First photo with my ring after we got engaged in 2006.

First photo with my ring after we got engaged in 2006.

You see, somewhere in the last year, I developed an allergy* to my white gold wedding rings. Sure, some skeevy dudes may say they’re “allergic” to their rings, when really they’re not wearing them so they can mac on chicks, but this is no lie. Wearing my rings has started to cause my finger to immediately break out into a red, bumpy, itchy rash. I figured out it was the gold because my silver stacking rings, a Valentine’s gift that I wear on my right hand, don’t cause the same problem.

“I’m allergic to my wedding rings,” I announced to my doctor hubby one day, showing him the rash. He asked if I meant symbolically or literally, but thank goodness, the only itch I’ve got is the one on my finger. I’m not itching to get out of our relationship or marriage at all.

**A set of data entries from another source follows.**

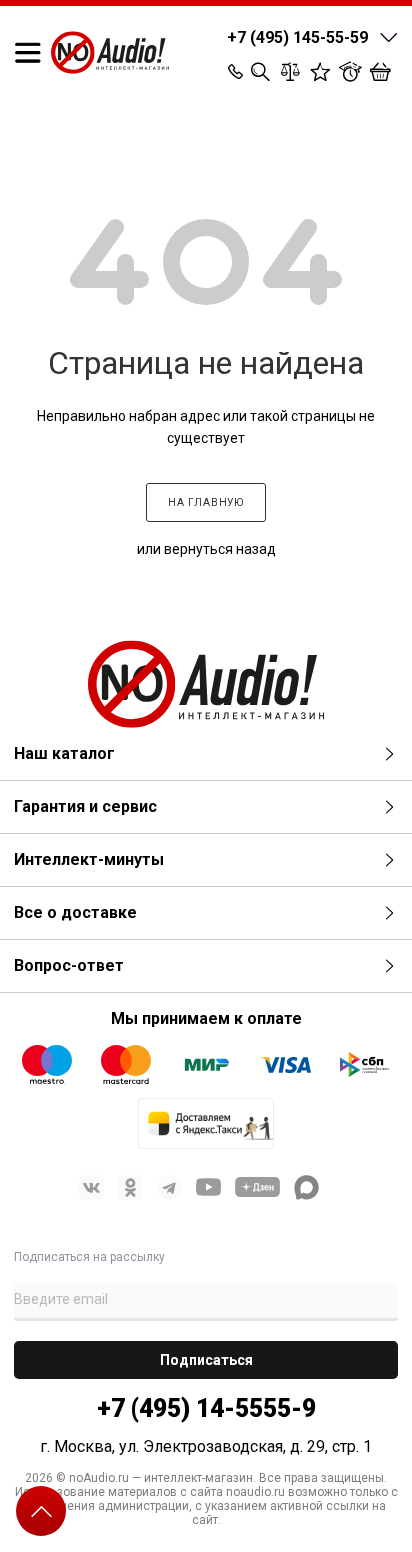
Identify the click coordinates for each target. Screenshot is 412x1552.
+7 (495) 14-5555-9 (206, 1408)
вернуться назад (220, 549)
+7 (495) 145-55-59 (297, 37)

And my best friend and hubby was handy in diagnosing my problem too. It turns out it’s fairly common for people to develop allergies to the nickel used as an alloy with the gold to make it strong enough to stand up to the wear and tear it gets as jewelry. But he’s seen enough nickel allergies to know I don’t have it, since nickel is also commonly used in the hardware on things like jeans, and I don’t develop a similar rash to the rivet on the waistband of my blue jeans. Also, the gold posts on my pearl earrings have started irritating my ears, too. So, I am forced to conclude, I’m having an issue with gold, not nickel.

I’ve taken to wearing one of my silver stacking bands on my left hand as a placeholder, but I’d really like to get back to wearing my rings again. I hear a temporary solution is to coat the ring in clear nail polish, and a permanent one is to get it plated with rhodium.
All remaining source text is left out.